* Quoted text
----------------

Michigan professor 3D-printed murder victim's fingers to help police unlock dead man's phone. Not MI, it has happened, and is possible. 3D printing technologies can replicate the optical and electrical properties of human fingers, using only a high resolution photograph. This technology can be abused for Aadhaar pay. If there is OTP used as a further step, the biometrics step is not required.

Essentially, there is no reason to build a national biometrics database at all, even if it is airgapped. As mentioned before, it has been done before, then the government in question, (UK) realised what a terrible idea it was. 

Now there is option to delink biometrics from Aadhaar, but there is no option to sign up for Aadhaar without providing biometrics in the first place. That itself should indicate the intent of the authorities, and how the technology is going to be used against the people. 

Goa police have used a fingerprint lifted from a toilet seat to nab a child abuser. This was despite the UIDAI indicating to the Supreme court that the database was not meant to be used in criminal investigations. A 0.057 percent false positive rate is likely to affect lakhs of residents in India, considering the population. The UIDAI itself has given this figure.

----------------

* Material provided
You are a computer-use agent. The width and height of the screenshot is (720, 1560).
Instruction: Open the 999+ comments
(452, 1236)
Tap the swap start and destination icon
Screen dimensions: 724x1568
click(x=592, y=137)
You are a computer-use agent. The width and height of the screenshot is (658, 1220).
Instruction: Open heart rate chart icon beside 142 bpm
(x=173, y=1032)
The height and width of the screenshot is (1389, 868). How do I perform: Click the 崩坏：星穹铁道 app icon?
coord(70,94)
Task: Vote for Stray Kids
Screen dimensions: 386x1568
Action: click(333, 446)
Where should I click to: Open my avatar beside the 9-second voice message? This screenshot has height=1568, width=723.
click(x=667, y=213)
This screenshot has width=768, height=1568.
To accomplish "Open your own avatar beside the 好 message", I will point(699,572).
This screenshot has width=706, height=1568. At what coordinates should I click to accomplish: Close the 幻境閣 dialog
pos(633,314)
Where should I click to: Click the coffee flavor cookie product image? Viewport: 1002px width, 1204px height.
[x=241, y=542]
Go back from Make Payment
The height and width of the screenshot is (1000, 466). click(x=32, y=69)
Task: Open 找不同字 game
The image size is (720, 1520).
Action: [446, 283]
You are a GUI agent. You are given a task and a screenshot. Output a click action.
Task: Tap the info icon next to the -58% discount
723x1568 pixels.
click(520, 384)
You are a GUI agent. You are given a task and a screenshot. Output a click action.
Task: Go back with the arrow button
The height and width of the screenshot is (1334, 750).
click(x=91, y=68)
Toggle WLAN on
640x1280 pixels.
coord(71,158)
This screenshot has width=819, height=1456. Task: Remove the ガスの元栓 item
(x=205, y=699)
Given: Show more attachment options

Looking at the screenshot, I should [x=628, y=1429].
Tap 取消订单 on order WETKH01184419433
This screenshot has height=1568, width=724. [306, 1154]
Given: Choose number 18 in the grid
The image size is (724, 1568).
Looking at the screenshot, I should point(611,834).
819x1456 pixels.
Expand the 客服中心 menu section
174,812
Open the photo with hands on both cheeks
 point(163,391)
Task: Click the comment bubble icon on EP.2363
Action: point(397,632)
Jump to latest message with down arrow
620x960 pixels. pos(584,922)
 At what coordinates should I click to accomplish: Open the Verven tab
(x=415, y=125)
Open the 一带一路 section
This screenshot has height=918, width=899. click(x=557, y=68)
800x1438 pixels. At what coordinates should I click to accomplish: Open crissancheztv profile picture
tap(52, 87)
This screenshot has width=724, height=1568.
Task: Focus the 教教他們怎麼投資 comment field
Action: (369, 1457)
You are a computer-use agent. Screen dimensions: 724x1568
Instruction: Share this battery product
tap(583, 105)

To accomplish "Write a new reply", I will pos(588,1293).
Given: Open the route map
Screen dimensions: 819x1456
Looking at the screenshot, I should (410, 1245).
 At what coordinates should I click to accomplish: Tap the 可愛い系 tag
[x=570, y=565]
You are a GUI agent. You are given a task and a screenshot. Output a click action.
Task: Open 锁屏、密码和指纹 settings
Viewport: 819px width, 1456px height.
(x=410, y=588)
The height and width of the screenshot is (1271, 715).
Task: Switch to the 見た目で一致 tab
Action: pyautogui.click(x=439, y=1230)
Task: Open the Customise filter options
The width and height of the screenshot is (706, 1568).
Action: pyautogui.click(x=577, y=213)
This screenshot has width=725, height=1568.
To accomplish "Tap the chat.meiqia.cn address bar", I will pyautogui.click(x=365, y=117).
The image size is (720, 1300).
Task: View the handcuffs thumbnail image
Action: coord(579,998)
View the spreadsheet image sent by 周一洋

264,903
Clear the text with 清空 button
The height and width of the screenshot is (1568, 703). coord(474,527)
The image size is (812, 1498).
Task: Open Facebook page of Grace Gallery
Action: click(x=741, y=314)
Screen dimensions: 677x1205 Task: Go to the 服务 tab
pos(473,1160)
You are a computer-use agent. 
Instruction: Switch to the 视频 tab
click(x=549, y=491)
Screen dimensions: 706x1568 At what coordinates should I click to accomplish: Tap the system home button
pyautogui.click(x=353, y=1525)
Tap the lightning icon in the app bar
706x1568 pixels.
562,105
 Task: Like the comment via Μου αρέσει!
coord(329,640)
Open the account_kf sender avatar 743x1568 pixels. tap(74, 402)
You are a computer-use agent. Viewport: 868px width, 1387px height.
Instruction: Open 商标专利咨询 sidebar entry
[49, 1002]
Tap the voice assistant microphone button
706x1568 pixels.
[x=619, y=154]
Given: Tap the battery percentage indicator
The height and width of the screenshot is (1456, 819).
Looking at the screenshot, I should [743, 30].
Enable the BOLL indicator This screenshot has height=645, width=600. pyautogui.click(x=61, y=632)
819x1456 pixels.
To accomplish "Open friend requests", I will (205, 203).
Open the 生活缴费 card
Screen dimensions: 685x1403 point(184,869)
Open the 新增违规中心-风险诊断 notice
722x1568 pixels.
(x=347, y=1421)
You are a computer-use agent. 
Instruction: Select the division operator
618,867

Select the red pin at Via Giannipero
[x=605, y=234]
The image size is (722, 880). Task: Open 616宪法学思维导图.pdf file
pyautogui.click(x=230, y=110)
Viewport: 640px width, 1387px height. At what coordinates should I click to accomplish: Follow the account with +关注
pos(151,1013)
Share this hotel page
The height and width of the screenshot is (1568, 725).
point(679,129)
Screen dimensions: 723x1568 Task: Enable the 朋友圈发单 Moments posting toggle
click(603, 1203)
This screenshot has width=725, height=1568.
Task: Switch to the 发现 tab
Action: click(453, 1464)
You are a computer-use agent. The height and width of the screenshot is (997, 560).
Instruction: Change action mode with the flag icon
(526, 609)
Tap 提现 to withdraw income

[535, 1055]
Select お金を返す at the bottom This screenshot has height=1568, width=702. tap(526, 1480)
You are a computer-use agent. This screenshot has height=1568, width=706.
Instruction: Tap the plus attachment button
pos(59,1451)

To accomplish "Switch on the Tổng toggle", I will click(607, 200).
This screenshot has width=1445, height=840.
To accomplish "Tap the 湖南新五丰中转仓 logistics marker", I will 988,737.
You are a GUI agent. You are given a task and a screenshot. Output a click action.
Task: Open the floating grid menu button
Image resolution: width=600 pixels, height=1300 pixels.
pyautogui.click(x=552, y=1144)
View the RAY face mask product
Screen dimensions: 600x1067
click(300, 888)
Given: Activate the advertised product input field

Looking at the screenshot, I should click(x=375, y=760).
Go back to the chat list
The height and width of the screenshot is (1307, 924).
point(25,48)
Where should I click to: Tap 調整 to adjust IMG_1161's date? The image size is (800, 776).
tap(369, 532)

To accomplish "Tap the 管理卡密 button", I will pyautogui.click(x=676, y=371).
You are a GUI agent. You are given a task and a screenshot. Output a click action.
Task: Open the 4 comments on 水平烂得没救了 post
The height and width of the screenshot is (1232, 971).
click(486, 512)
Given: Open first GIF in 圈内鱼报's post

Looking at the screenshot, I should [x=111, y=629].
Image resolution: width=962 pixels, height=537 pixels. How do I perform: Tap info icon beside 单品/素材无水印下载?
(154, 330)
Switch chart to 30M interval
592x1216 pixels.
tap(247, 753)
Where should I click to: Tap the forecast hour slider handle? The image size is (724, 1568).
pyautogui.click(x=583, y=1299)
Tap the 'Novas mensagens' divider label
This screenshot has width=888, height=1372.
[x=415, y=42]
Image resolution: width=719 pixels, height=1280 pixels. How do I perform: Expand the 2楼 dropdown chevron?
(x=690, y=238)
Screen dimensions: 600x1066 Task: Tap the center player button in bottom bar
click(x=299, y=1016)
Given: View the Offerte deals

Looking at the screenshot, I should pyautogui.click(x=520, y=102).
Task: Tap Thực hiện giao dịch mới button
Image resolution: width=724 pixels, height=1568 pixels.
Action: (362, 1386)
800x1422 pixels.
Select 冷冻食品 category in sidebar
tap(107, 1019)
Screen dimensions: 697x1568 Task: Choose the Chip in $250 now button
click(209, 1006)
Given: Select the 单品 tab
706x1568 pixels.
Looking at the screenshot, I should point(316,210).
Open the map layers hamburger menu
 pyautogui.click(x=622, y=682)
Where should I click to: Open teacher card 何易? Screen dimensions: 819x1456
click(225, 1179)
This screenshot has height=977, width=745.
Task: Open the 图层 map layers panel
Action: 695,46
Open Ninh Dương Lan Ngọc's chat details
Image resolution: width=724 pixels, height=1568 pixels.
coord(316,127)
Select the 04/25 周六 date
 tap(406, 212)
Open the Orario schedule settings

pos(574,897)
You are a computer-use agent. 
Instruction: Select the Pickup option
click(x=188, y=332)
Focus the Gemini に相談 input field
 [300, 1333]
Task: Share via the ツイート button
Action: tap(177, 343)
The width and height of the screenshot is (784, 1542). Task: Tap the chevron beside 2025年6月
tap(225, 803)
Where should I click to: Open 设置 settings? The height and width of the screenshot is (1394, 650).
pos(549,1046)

----------------

* To be done
- 1) In the text on Aadhaar biometrics, what false positive rate has the UIDAI itself given?
- 2) Continue the text on Aadhaar biometrics from where it stops.

* Task-by-task answers
- 1) 0.057 percent.

- 2)
Now, if the UIDAI itself cannot guarantee that the database will be used what it was designed for, and the courts allow investigation agencies to abuse Aadhaar data despite the protest of the UIDAI itself, what kind of protection do the people of India have?


----------



## billubakra (Jan 30, 2018)

whitestar_999 said:


> Correct but you might have read this proverb "you reap what you sow". India,a country of 1.2billion people & 6th largest economy in the world on nominal gdp basis,has less than 80million tax payers on record.Aadhaar arose out of this mess only,case in point being fake PAN cards available for few hundred rupees & fake ration cards even more so.
> 
> You say it is not good enough for authentication but facts say otherwise(just because something is not 100% doesn't mean we should not use it at all if pros outweigh cons,you can ask your friends how many of then faced biometric authentication issues during jio sim purchase).Aadhaar biometrics are never stored outside of central Aadhaar database which no external agency has access to(incl govt own agencies) & till now it has never been breached.Sure there is a possibility that it can be breached but there is also another thing called "diminishing rate of returns". It is far more easier & worth it to breach India's defence communication network or power grids or stock markets compared to breaching a biometric database of 1.2billion people(do you even know the size & bandwidth required to carry out such an attack?Aadhaar database is projected to reach 15 petabytes & will only increase thereafter).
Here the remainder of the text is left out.